## Word and element locating material
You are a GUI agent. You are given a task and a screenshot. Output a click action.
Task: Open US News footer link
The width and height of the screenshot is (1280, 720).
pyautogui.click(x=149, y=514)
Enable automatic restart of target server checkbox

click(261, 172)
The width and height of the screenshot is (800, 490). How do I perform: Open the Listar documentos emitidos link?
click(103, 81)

...

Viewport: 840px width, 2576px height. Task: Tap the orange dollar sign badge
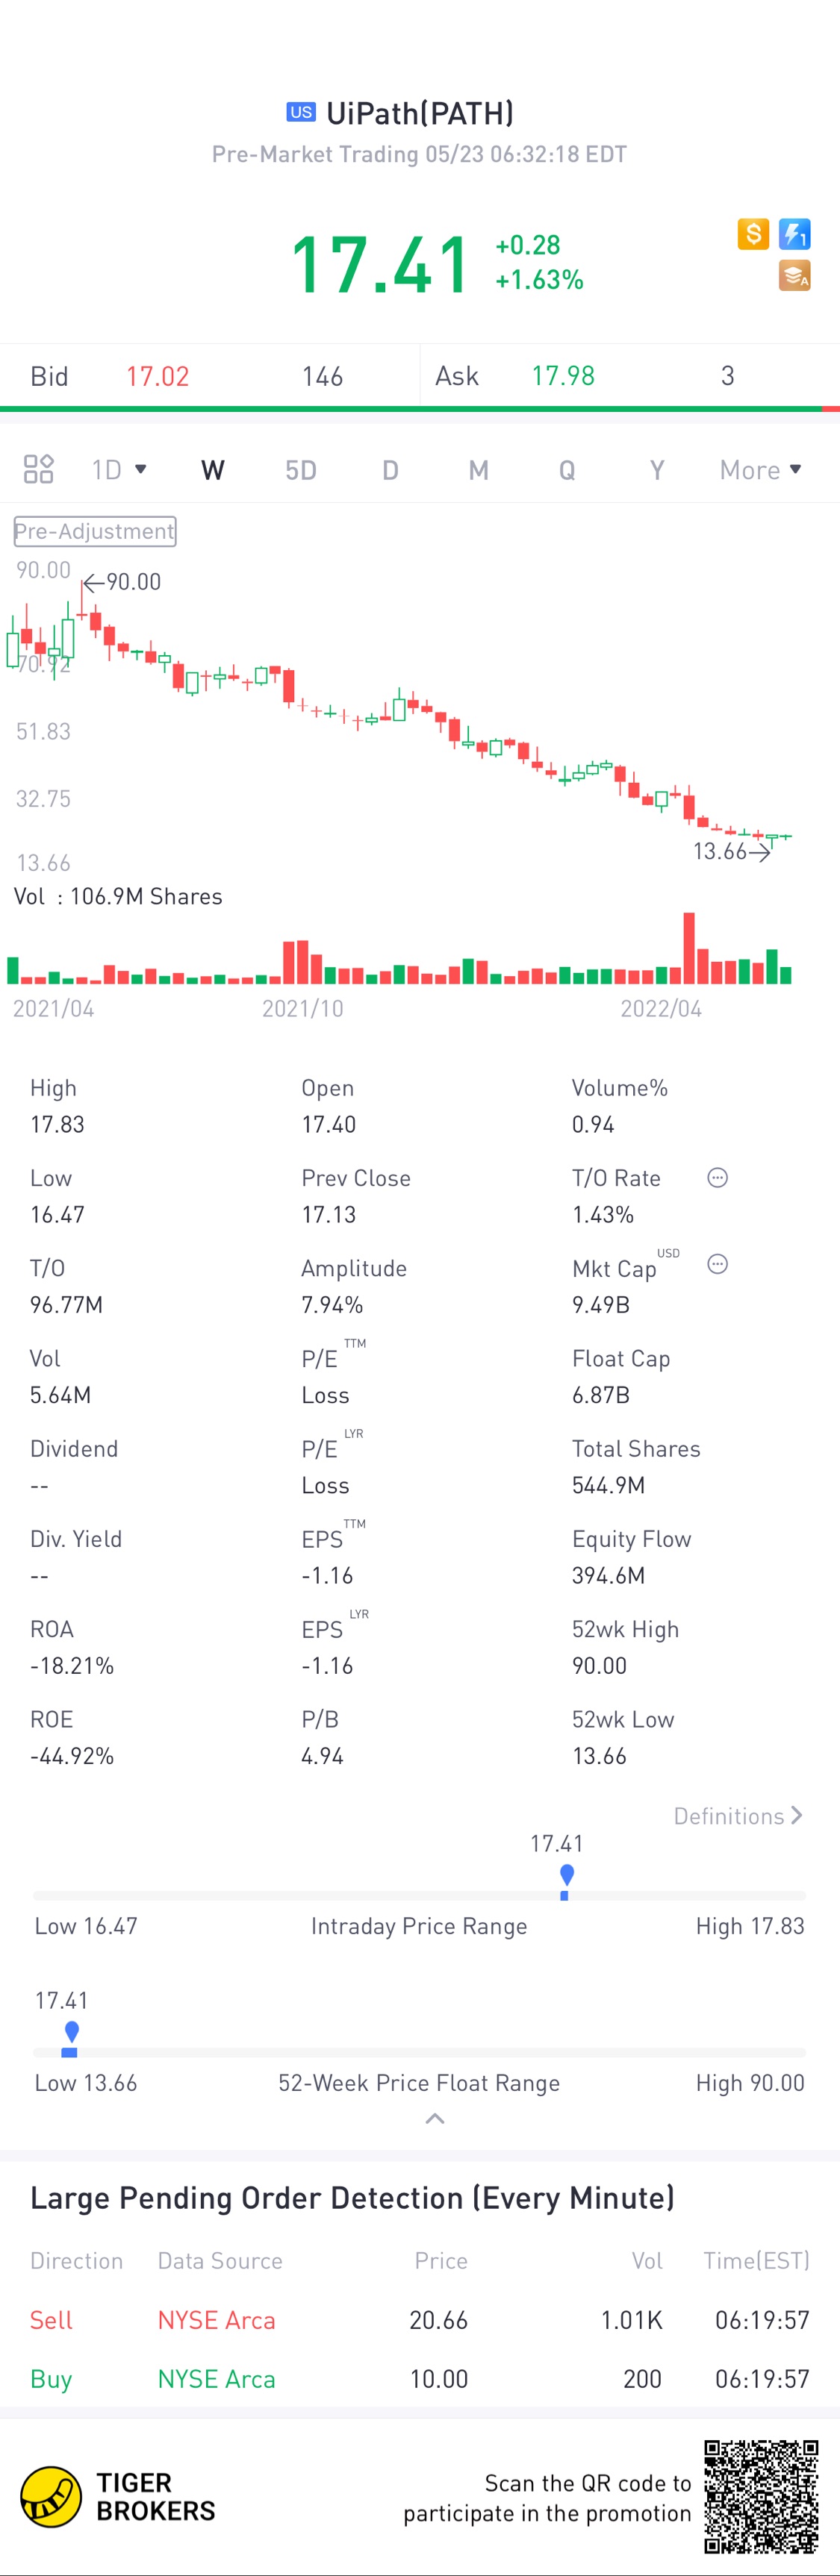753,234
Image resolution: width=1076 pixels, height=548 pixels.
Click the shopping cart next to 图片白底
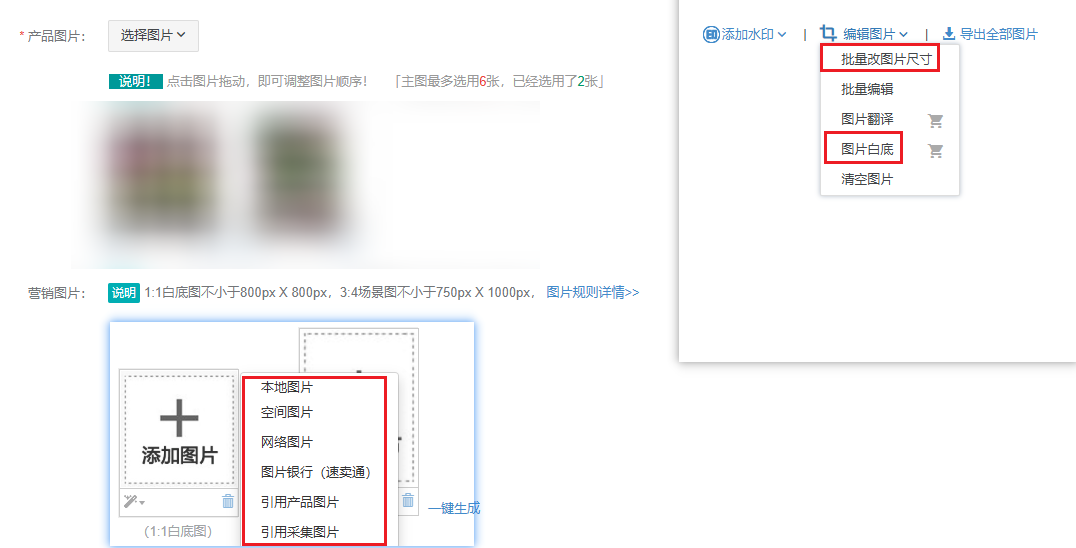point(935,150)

## Task description
Turn the stretch of material from the line containing "Viewport: 840px width, 2576px" through the line containing "point(935,150)" into a numbered list, omitting blank lines and leaving out the pictures.

## Response
1. Viewport: 840px width, 2576px height. Task: Tap the orange dollar sign badge
2. 753,234
3. Image resolution: width=1076 pixels, height=548 pixels.
4. Click the shopping cart next to 图片白底
5. point(935,150)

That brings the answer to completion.